§ Instructions to follow
From the records below, output exactly the lines running from the line containing "The width and height of the screenshot is (795, 422)." through the line containing "Task: Click into the Tag input field", and no others.

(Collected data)

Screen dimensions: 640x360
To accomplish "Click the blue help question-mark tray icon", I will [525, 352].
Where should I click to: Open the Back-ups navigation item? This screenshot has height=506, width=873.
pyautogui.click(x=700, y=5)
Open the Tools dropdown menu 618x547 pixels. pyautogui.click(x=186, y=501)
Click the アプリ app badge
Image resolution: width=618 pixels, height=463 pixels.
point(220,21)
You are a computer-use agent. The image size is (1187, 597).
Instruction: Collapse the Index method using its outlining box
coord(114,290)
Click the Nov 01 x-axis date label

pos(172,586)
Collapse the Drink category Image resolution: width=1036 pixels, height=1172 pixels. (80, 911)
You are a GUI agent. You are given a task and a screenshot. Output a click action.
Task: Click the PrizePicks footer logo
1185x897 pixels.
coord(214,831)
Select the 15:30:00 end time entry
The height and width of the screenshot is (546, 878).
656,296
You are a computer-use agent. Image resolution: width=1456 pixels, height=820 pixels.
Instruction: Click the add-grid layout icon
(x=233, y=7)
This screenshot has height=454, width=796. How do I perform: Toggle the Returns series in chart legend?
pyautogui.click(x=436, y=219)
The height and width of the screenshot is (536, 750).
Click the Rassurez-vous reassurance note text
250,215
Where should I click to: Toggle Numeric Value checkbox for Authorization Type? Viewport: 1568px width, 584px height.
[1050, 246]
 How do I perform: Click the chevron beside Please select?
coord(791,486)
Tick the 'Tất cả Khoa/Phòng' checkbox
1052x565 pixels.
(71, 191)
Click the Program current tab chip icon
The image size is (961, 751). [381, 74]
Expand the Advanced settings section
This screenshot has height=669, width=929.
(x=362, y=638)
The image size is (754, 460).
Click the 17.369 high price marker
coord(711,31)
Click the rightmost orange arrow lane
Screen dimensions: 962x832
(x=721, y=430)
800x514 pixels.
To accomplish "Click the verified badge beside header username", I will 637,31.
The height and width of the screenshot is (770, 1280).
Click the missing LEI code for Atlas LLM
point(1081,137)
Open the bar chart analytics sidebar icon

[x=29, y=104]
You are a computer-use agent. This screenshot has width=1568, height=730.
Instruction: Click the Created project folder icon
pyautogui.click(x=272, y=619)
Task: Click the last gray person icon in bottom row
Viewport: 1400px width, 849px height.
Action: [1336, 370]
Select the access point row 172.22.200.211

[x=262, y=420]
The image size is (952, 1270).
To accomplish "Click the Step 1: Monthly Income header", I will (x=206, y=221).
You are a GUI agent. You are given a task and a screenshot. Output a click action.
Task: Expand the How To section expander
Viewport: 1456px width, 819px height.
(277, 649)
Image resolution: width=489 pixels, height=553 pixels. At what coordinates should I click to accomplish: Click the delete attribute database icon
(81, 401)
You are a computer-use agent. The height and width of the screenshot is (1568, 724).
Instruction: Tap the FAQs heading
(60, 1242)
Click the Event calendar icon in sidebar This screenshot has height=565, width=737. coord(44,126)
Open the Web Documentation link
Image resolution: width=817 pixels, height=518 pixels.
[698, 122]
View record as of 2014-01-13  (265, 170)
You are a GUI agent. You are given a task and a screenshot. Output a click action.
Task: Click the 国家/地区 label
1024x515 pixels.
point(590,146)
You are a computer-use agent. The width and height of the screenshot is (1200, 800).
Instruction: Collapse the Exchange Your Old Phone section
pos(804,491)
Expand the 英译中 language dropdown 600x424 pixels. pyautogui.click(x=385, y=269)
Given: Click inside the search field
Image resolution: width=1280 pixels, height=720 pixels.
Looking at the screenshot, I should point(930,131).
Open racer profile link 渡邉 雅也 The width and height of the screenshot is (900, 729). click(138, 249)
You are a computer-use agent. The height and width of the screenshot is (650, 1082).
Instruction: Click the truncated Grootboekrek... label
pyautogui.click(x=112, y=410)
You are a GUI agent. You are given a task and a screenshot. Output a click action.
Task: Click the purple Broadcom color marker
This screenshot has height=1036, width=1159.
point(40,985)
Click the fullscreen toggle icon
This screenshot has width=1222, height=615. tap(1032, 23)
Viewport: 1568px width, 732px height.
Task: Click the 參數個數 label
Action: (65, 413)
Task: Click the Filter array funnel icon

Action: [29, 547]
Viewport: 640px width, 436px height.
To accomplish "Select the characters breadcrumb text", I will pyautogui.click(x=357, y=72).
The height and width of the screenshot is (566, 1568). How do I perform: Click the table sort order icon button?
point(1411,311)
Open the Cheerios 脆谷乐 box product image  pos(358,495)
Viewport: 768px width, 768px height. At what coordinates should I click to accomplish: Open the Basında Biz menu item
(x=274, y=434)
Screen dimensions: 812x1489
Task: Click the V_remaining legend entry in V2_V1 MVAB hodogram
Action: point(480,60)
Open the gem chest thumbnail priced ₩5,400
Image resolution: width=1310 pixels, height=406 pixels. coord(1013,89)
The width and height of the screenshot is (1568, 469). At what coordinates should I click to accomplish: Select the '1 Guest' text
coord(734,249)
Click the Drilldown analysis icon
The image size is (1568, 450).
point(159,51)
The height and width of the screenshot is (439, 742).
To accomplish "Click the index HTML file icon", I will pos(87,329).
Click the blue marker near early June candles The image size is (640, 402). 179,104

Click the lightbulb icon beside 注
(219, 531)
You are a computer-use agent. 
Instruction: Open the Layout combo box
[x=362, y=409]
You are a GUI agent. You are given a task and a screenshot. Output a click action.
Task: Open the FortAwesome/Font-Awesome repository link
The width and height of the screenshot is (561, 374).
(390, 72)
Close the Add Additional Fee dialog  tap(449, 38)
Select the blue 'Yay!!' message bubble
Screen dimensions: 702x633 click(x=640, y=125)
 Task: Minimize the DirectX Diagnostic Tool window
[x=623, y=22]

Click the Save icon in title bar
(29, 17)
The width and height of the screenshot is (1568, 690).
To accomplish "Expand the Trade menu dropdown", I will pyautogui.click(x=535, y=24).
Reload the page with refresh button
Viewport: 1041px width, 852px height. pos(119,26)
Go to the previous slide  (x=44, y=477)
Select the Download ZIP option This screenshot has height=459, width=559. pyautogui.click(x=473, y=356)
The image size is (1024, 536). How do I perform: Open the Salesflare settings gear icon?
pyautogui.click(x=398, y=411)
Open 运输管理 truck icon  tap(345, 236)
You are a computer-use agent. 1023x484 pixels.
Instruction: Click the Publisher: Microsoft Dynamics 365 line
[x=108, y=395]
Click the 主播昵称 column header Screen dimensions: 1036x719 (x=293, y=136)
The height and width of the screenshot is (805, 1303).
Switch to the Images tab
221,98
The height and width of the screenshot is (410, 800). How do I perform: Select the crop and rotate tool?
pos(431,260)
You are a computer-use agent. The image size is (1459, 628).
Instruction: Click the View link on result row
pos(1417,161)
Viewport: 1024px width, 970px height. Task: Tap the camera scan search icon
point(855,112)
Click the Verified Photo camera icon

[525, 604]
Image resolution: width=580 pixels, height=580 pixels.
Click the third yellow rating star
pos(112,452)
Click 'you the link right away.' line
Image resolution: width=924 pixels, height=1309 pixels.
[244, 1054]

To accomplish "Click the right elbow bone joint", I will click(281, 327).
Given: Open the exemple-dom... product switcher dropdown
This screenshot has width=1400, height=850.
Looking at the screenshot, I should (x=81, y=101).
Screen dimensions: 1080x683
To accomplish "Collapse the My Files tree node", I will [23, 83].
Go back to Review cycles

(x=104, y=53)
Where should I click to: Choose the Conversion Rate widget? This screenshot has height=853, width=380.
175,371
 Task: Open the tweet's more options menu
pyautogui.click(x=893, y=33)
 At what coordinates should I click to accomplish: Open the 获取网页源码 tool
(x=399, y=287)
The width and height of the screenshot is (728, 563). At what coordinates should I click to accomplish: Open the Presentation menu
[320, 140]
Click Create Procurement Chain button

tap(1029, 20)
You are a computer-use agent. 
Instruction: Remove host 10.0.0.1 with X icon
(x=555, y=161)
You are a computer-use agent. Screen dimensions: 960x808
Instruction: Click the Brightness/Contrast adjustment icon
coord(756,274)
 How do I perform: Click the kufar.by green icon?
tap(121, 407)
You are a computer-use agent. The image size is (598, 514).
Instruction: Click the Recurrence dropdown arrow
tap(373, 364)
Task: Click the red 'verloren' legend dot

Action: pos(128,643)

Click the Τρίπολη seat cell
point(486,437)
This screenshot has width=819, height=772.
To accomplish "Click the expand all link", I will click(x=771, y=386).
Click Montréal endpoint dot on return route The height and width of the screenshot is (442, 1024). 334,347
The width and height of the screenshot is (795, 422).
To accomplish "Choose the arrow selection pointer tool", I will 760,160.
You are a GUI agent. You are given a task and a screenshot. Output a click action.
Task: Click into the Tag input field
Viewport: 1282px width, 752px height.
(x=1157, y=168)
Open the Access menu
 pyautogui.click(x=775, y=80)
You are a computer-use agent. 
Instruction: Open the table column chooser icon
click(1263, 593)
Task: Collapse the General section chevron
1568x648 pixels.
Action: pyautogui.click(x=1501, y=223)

§ Output of the task
The width and height of the screenshot is (795, 422).
To accomplish "Choose the arrow selection pointer tool", I will 760,160.
You are a GUI agent. You are given a task and a screenshot. Output a click action.
Task: Click into the Tag input field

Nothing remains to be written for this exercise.